### STATED PROBLEM
Return, without any change, the lines of the entries from the line containing "Task: Copy account number with 複製 button" through the end of the entries, with both of those lines included.
EXTRACTED MATERIAL start
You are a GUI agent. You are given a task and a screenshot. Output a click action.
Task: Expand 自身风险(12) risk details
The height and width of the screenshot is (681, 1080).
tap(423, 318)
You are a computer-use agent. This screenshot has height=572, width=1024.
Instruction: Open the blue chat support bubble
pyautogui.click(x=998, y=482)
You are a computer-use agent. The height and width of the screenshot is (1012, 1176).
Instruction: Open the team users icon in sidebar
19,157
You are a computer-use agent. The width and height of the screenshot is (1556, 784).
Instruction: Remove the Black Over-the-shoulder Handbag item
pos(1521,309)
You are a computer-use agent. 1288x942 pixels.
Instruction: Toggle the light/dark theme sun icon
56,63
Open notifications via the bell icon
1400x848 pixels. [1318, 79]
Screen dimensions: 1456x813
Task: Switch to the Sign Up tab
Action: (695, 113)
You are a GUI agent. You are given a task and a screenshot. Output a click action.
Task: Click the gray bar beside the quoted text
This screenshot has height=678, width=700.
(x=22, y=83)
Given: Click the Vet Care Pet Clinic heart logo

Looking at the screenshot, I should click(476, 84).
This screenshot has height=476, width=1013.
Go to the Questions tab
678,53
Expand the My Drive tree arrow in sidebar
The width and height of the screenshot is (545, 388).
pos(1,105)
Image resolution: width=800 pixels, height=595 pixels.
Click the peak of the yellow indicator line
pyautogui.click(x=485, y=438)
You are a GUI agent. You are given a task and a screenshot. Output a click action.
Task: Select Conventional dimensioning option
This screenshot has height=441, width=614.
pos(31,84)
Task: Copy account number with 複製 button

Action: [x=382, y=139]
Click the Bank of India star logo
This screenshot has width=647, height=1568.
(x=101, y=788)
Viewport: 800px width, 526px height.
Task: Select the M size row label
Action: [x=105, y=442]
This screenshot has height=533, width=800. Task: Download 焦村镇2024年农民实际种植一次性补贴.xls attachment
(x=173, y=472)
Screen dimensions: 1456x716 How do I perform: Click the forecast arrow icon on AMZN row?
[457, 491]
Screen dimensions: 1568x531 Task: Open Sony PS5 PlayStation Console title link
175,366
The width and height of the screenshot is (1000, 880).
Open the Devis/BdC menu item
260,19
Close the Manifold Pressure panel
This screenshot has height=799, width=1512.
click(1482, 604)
EXTRACTED MATERIAL end
### FINAL RESULT
Task: Copy account number with 複製 button

Action: [x=382, y=139]
Click the Bank of India star logo
This screenshot has width=647, height=1568.
(x=101, y=788)
Viewport: 800px width, 526px height.
Task: Select the M size row label
Action: [x=105, y=442]
This screenshot has height=533, width=800. Task: Download 焦村镇2024年农民实际种植一次性补贴.xls attachment
(x=173, y=472)
Screen dimensions: 1456x716 How do I perform: Click the forecast arrow icon on AMZN row?
[457, 491]
Screen dimensions: 1568x531 Task: Open Sony PS5 PlayStation Console title link
175,366
The width and height of the screenshot is (1000, 880).
Open the Devis/BdC menu item
260,19
Close the Manifold Pressure panel
This screenshot has height=799, width=1512.
click(1482, 604)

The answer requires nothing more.